Recapping a series of guest posts: Don’t forget your audience

This week – after a preface – I featured three guest posts that were originally on FetLife and addressed polyamory.

And man, did the reason I wanted to share them really come out.

As I kept saying, there’s three big reasons why I posted them:

  1. They highlight and dissect some of the preconceptions around polyamory.

  2. They have a specific point of view and audience that may not be the same as my own (and that’s good).

  3. They show that relationships – especially polyamorous relationships, but it’s true of all relationships – are individual things.

In the preface, I retold a story that author told me. In it, some “conventional wisdom” things about polyamory – or hell, relationships in general – completely alienated an audience of BDSM folks. By sharing well-intentioned points of view, they managed to convince a whole mess of people that these two groups of people had nothing in common.

And that was kind of the point of sharing a series of posts from someone with a viewpoint that, while maybe it used to be common, is now a little less represented and respected in the (visible) polyamory community.

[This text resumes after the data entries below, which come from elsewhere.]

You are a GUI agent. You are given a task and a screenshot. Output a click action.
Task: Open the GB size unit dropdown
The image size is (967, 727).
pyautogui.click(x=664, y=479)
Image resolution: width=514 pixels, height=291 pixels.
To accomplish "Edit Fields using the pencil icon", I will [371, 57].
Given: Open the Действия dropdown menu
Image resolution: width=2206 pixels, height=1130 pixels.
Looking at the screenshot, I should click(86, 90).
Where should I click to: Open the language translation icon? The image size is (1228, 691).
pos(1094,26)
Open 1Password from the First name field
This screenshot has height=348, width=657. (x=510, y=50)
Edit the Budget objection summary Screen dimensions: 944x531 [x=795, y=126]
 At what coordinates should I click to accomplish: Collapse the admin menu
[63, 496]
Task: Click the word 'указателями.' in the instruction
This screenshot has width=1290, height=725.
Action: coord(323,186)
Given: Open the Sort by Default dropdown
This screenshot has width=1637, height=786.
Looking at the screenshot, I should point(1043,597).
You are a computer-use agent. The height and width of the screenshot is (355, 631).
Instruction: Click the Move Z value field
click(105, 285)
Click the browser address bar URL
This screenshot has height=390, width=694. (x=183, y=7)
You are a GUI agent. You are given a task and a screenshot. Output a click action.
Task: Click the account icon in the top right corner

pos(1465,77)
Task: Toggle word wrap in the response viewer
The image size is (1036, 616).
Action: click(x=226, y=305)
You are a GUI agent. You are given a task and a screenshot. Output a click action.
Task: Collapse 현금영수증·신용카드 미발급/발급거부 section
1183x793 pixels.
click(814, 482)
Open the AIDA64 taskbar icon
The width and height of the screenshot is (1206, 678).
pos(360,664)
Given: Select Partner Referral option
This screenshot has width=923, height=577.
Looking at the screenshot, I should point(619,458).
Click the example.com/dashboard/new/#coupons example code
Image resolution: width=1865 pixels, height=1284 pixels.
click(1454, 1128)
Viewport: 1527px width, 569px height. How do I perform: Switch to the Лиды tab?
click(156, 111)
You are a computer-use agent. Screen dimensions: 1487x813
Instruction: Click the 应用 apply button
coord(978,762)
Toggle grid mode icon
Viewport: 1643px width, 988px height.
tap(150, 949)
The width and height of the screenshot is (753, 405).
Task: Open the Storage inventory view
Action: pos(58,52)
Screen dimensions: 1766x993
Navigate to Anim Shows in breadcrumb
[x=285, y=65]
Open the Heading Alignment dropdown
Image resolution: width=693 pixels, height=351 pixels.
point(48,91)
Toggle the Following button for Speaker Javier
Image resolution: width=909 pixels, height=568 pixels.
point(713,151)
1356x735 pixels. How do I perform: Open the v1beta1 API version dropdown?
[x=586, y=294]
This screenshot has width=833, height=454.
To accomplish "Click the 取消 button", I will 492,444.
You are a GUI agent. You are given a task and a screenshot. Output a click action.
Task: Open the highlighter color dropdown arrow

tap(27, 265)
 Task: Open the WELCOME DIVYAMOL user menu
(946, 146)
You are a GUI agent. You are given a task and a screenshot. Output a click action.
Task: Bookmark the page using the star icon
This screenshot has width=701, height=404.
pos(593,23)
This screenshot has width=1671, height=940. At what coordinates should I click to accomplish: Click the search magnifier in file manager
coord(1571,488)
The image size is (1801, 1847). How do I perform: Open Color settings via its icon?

I’ve seen people driven away from the polyamory community because of people insisting that “hierarchy is always bad” or “rules are always bad” or “you should not be looking for this or that kind of partner”.  I’ve seen other people – myself included – completely fork up relationships by simply adopting those lines without really realizing what they meant, or the nuance that was needed.

I’ve yet to hear of someone driven away by “some folks want heirarchies, some don’t” or “some folks want more formal rules, others don’t”, and so on.

What continues to surprise me is that, in a community where every relationship is, by definition, individualized to the extreme, there are so many ideas that one way is the only right way and every other way is the only wrong way.

Hopefully this series of posts – and the discussion around them – has helped rectify that.